Collected data
BEGIN
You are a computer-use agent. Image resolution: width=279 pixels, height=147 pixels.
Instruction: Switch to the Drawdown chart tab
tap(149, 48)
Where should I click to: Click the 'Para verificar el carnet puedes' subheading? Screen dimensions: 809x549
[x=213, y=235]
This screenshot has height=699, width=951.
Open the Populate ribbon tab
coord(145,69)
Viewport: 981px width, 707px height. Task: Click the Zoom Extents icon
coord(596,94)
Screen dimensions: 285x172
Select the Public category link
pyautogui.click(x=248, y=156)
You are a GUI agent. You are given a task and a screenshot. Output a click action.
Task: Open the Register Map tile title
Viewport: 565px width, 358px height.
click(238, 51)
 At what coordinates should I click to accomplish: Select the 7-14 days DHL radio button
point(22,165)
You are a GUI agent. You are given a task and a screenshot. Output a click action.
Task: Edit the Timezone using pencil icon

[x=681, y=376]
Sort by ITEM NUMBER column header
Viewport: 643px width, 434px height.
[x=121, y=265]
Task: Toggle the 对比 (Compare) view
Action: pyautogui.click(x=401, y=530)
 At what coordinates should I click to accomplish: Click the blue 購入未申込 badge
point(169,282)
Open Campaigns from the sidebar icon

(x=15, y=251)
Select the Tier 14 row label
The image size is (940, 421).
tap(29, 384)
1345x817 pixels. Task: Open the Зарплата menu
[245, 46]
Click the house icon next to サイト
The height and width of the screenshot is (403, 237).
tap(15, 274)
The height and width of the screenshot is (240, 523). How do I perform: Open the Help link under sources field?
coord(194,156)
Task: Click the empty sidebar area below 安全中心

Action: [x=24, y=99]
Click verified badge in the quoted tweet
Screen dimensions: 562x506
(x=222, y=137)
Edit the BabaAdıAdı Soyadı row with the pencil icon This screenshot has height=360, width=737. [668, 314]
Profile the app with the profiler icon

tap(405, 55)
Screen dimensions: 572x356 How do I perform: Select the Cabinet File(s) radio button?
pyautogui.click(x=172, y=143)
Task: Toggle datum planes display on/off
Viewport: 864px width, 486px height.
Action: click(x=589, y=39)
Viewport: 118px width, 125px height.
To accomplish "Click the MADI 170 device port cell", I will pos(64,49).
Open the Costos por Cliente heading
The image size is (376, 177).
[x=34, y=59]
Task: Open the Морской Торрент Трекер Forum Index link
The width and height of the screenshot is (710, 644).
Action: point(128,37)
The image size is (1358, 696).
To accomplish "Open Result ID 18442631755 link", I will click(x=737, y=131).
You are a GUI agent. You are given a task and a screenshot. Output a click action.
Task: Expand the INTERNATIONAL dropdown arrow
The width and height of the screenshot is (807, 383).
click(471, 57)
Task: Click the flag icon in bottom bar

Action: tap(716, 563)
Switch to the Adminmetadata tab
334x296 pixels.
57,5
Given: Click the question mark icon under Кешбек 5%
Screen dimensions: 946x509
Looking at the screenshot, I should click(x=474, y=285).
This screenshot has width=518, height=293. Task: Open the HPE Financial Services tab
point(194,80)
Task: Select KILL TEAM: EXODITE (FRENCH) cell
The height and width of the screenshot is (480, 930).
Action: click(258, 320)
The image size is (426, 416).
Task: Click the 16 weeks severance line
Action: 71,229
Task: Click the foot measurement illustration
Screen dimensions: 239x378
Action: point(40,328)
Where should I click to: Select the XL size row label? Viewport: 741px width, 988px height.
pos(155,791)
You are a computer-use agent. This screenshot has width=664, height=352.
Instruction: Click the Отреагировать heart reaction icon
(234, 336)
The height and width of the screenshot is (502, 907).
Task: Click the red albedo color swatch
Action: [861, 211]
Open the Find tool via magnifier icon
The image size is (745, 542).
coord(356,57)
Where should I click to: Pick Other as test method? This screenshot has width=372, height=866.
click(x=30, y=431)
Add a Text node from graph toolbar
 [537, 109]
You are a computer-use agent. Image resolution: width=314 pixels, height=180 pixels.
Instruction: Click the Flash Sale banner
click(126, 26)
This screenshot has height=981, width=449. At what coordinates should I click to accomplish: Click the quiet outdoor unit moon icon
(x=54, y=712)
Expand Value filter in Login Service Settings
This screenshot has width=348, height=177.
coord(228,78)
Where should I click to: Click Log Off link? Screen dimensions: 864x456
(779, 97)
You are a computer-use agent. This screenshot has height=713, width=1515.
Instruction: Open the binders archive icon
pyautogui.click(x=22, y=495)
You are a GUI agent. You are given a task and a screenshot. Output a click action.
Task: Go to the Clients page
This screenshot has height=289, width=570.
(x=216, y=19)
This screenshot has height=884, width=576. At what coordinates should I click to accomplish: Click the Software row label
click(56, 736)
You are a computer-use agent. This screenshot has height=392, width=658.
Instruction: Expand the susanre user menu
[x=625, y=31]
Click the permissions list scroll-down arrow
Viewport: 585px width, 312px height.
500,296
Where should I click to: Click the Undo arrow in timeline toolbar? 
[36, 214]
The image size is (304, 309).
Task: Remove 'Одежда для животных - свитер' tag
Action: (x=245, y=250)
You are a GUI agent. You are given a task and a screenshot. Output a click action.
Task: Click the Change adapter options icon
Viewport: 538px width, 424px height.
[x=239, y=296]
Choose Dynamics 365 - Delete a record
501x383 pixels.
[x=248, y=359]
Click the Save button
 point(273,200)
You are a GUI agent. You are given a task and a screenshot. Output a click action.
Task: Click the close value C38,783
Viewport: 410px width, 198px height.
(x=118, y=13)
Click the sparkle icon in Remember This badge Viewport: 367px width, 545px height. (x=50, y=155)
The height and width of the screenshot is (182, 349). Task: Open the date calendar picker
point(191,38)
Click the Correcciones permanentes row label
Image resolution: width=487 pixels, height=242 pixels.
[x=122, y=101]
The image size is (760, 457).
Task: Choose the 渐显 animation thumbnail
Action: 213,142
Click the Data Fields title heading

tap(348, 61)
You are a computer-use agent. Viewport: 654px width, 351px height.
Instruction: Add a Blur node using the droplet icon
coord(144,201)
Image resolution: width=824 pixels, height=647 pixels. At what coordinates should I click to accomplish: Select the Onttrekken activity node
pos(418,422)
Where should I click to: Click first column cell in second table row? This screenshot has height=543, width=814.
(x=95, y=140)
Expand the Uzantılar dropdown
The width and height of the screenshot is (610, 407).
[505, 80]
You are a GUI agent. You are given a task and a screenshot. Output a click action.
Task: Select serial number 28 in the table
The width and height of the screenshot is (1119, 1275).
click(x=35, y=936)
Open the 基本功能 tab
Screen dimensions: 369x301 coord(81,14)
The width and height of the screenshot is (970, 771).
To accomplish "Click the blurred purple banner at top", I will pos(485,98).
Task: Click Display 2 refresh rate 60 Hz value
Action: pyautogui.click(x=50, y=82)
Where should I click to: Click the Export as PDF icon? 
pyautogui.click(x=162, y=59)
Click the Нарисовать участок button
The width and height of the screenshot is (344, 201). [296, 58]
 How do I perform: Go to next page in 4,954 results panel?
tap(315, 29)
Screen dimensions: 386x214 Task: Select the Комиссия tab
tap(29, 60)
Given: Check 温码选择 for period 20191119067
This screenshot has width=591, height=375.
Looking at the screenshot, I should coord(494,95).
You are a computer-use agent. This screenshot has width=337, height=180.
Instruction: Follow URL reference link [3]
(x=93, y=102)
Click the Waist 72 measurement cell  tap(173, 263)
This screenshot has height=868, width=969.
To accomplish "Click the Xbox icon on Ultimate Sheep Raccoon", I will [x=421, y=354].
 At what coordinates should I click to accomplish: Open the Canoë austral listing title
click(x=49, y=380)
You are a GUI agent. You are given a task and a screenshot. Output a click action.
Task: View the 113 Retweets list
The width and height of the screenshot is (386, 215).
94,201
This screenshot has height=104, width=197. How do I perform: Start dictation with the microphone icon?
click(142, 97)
END
Exercise brief
Retype the records above so that nothing differs from the original.

Answer for this exercise
You are a computer-use agent. Image resolution: width=279 pixels, height=147 pixels.
Instruction: Switch to the Drawdown chart tab
tap(149, 48)
Where should I click to: Click the 'Para verificar el carnet puedes' subheading? Screen dimensions: 809x549
[x=213, y=235]
This screenshot has height=699, width=951.
Open the Populate ribbon tab
coord(145,69)
Viewport: 981px width, 707px height. Task: Click the Zoom Extents icon
coord(596,94)
Screen dimensions: 285x172
Select the Public category link
pyautogui.click(x=248, y=156)
You are a GUI agent. You are given a task and a screenshot. Output a click action.
Task: Open the Register Map tile title
Viewport: 565px width, 358px height.
click(238, 51)
 At what coordinates should I click to accomplish: Select the 7-14 days DHL radio button
point(22,165)
You are a GUI agent. You are given a task and a screenshot. Output a click action.
Task: Edit the Timezone using pencil icon

[x=681, y=376]
Sort by ITEM NUMBER column header
Viewport: 643px width, 434px height.
[x=121, y=265]
Task: Toggle the 对比 (Compare) view
Action: pyautogui.click(x=401, y=530)
 At what coordinates should I click to accomplish: Click the blue 購入未申込 badge
point(169,282)
Open Campaigns from the sidebar icon

(x=15, y=251)
Select the Tier 14 row label
The image size is (940, 421).
tap(29, 384)
1345x817 pixels. Task: Open the Зарплата menu
[245, 46]
Click the house icon next to サイト
The height and width of the screenshot is (403, 237).
tap(15, 274)
The height and width of the screenshot is (240, 523). How do I perform: Open the Help link under sources field?
coord(194,156)
Task: Click the empty sidebar area below 安全中心

Action: [x=24, y=99]
Click verified badge in the quoted tweet
Screen dimensions: 562x506
(x=222, y=137)
Edit the BabaAdıAdı Soyadı row with the pencil icon This screenshot has height=360, width=737. [668, 314]
Profile the app with the profiler icon

tap(405, 55)
Screen dimensions: 572x356 How do I perform: Select the Cabinet File(s) radio button?
pyautogui.click(x=172, y=143)
Task: Toggle datum planes display on/off
Viewport: 864px width, 486px height.
Action: click(x=589, y=39)
Viewport: 118px width, 125px height.
To accomplish "Click the MADI 170 device port cell", I will pos(64,49).
Open the Costos por Cliente heading
The image size is (376, 177).
[x=34, y=59]
Task: Open the Морской Торрент Трекер Forum Index link
The width and height of the screenshot is (710, 644).
Action: point(128,37)
The image size is (1358, 696).
To accomplish "Open Result ID 18442631755 link", I will click(x=737, y=131).
You are a GUI agent. You are given a task and a screenshot. Output a click action.
Task: Expand the INTERNATIONAL dropdown arrow
The width and height of the screenshot is (807, 383).
click(471, 57)
Task: Click the flag icon in bottom bar

Action: tap(716, 563)
Switch to the Adminmetadata tab
334x296 pixels.
57,5
Given: Click the question mark icon under Кешбек 5%
Screen dimensions: 946x509
Looking at the screenshot, I should click(x=474, y=285).
This screenshot has width=518, height=293. Task: Open the HPE Financial Services tab
point(194,80)
Task: Select KILL TEAM: EXODITE (FRENCH) cell
The height and width of the screenshot is (480, 930).
Action: click(258, 320)
The image size is (426, 416).
Task: Click the 16 weeks severance line
Action: 71,229
Task: Click the foot measurement illustration
Screen dimensions: 239x378
Action: point(40,328)
Where should I click to: Select the XL size row label? Viewport: 741px width, 988px height.
pos(155,791)
You are a computer-use agent. This screenshot has width=664, height=352.
Instruction: Click the Отреагировать heart reaction icon
(234, 336)
The height and width of the screenshot is (502, 907).
Task: Click the red albedo color swatch
Action: [861, 211]
Open the Find tool via magnifier icon
The image size is (745, 542).
coord(356,57)
Where should I click to: Pick Other as test method? This screenshot has width=372, height=866.
click(x=30, y=431)
Add a Text node from graph toolbar
 [537, 109]
You are a computer-use agent. Image resolution: width=314 pixels, height=180 pixels.
Instruction: Click the Flash Sale banner
click(126, 26)
This screenshot has height=981, width=449. At what coordinates should I click to accomplish: Click the quiet outdoor unit moon icon
(x=54, y=712)
Expand Value filter in Login Service Settings
This screenshot has width=348, height=177.
coord(228,78)
Where should I click to: Click Log Off link? Screen dimensions: 864x456
(779, 97)
You are a computer-use agent. This screenshot has height=713, width=1515.
Instruction: Open the binders archive icon
pyautogui.click(x=22, y=495)
You are a GUI agent. You are given a task and a screenshot. Output a click action.
Task: Go to the Clients page
This screenshot has height=289, width=570.
(x=216, y=19)
This screenshot has height=884, width=576. At what coordinates should I click to accomplish: Click the Software row label
click(56, 736)
You are a computer-use agent. This screenshot has height=392, width=658.
Instruction: Expand the susanre user menu
[x=625, y=31]
Click the permissions list scroll-down arrow
Viewport: 585px width, 312px height.
500,296
Where should I click to: Click the Undo arrow in timeline toolbar? 
[36, 214]
The image size is (304, 309).
Task: Remove 'Одежда для животных - свитер' tag
Action: (x=245, y=250)
You are a GUI agent. You are given a task and a screenshot. Output a click action.
Task: Click the Change adapter options icon
Viewport: 538px width, 424px height.
[x=239, y=296]
Choose Dynamics 365 - Delete a record
501x383 pixels.
[x=248, y=359]
Click the Save button
 point(273,200)
You are a GUI agent. You are given a task and a screenshot. Output a click action.
Task: Click the close value C38,783
Viewport: 410px width, 198px height.
(x=118, y=13)
Click the sparkle icon in Remember This badge Viewport: 367px width, 545px height. (x=50, y=155)
The height and width of the screenshot is (182, 349). Task: Open the date calendar picker
point(191,38)
Click the Correcciones permanentes row label
Image resolution: width=487 pixels, height=242 pixels.
[x=122, y=101]
The image size is (760, 457).
Task: Choose the 渐显 animation thumbnail
Action: 213,142
Click the Data Fields title heading

tap(348, 61)
You are a computer-use agent. Viewport: 654px width, 351px height.
Instruction: Add a Blur node using the droplet icon
coord(144,201)
Image resolution: width=824 pixels, height=647 pixels. At what coordinates should I click to accomplish: Select the Onttrekken activity node
pos(418,422)
Where should I click to: Click first column cell in second table row? This screenshot has height=543, width=814.
(x=95, y=140)
Expand the Uzantılar dropdown
The width and height of the screenshot is (610, 407).
[505, 80]
You are a GUI agent. You are given a task and a screenshot. Output a click action.
Task: Select serial number 28 in the table
The width and height of the screenshot is (1119, 1275).
click(x=35, y=936)
Open the 基本功能 tab
Screen dimensions: 369x301 coord(81,14)
The width and height of the screenshot is (970, 771).
To accomplish "Click the blurred purple banner at top", I will pos(485,98).
Task: Click Display 2 refresh rate 60 Hz value
Action: pyautogui.click(x=50, y=82)
Where should I click to: Click the Export as PDF icon? 
pyautogui.click(x=162, y=59)
Click the Нарисовать участок button
The width and height of the screenshot is (344, 201). [296, 58]
 How do I perform: Go to next page in 4,954 results panel?
tap(315, 29)
Screen dimensions: 386x214 Task: Select the Комиссия tab
tap(29, 60)
Given: Check 温码选择 for period 20191119067
This screenshot has width=591, height=375.
Looking at the screenshot, I should coord(494,95).
You are a computer-use agent. This screenshot has width=337, height=180.
Instruction: Follow URL reference link [3]
(x=93, y=102)
Click the Waist 72 measurement cell  tap(173, 263)
This screenshot has height=868, width=969.
To accomplish "Click the Xbox icon on Ultimate Sheep Raccoon", I will [x=421, y=354].
 At what coordinates should I click to accomplish: Open the Canoë austral listing title
click(x=49, y=380)
You are a GUI agent. You are given a task and a screenshot. Output a click action.
Task: View the 113 Retweets list
The width and height of the screenshot is (386, 215).
94,201
This screenshot has height=104, width=197. How do I perform: Start dictation with the microphone icon?
click(142, 97)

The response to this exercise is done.